Vincent Teulade, director, PwC, and author of the report said: “Twelve months ago the industry was grappling with some fairly major issues. However, some of these major issues have been resolved including standardisation with the definition of a 3D Blu-Ray standard and the progress on HDMI1.4. Also Avatar’s record breaking success has raised awareness of 3D and created an appetite by consumers for 3D movies.”
Watching the programmes
The growth of the 3D industry still has some challenges to overcome. Despite 3D films generating considerable revenues for the film theatre operators, the cost of converting from traditional prints to digital is still a major expense. However, the conversion of the theatres is the direction the industry is moving towards.
A high revenue generating 3D film also impacts the sales of DVDs and, in the case of high grossing 3D films, sales of DVDs have also increased. High DVD sales continue to be critical to the economics of film production as they have the ability to generate over half the total revenues of a film.
The market for 3D televisions is less developed than that of the film industry and the affordability of the TV sets is a major factor impacting the growth of the sector. However, the prices are beginning to fall and that, together with the availability of attractive 3D content, is helping to grow the market. But the wearing of 3D glasses to watch programmes is still a major issue. The major sporting events such as the Olympics and football World Cups also have an impact on the sales of TV as viewers, unable to attend the events in person, willingly pay for the 3D experience.
Many market sources also feel that there is a natural fit between video games and 3D as the players demand immersive game play. But at the moment, 3D reduces both the resolution and the frame rate so there’s reluctance, both from the industry and consumers, to increase the production of 3D video games.
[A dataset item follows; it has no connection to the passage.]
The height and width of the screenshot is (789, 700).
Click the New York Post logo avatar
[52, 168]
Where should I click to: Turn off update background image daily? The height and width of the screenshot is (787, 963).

The mass market potential of 3D entertainment still remains unclear. But there is potential across all delivery channels:
* 3D films: we anticipate that by 2015, 15 per cent of new films will have a 3D version. The major Hollywood studios are predicting that 25 per cent of their films will have a 3D version but the smaller studios will struggle with 3D. The production of 3D films in Europe, China, India and Japan will also increase. There is also expected to be 100 per cent adoption of digital distribution among the multiplex and large urban theatres in the medium term.
* 3D television: the current offerings of 3D TV will continue to increase as prices for the TV sets continues to fall and we expect TV promotional campaigns around major sporting events such as the London 2012 Olympics to be in 3D.
* 3D video games: Some consoles can already be upgraded and used to play 3D games. But the real increase in the availability of 3D games will be seen when the next-generation of consoles is available.
* 3D PC: 3D Internet content will develop but its adoption is expected to remain limited to the early-adopter segment. There are 3D-ready laptops already available but the price premium they command limits their market attractiveness.
* 3D mobile phones: there are still problems with the interoperability among the different standards ie a 3D picture captured on one model cannot be displayed on a 3D model from a different manufacturer. But the first 3D auto-stereoscopic mobile phones are already available in Japan and will be introduced in Europe and the US shortly. The introduction of 3D portable phone game consoles (such as Nintendo 3DS), scheduled for release in February 2011, will boost 3D mobile penetration.
Added Teulade: “The opportunities and possibilities for 3D continue to generate great excitement within the industry, with many companies predicting increased revenues from 3D. But, in their attempts to make money and adopt 3D universally, the industry must ensure that they continue to deliver high quality content. If the quality drops so does the consumers’ enthusiasm for 3D and their willingness to pay a premium for the experience.”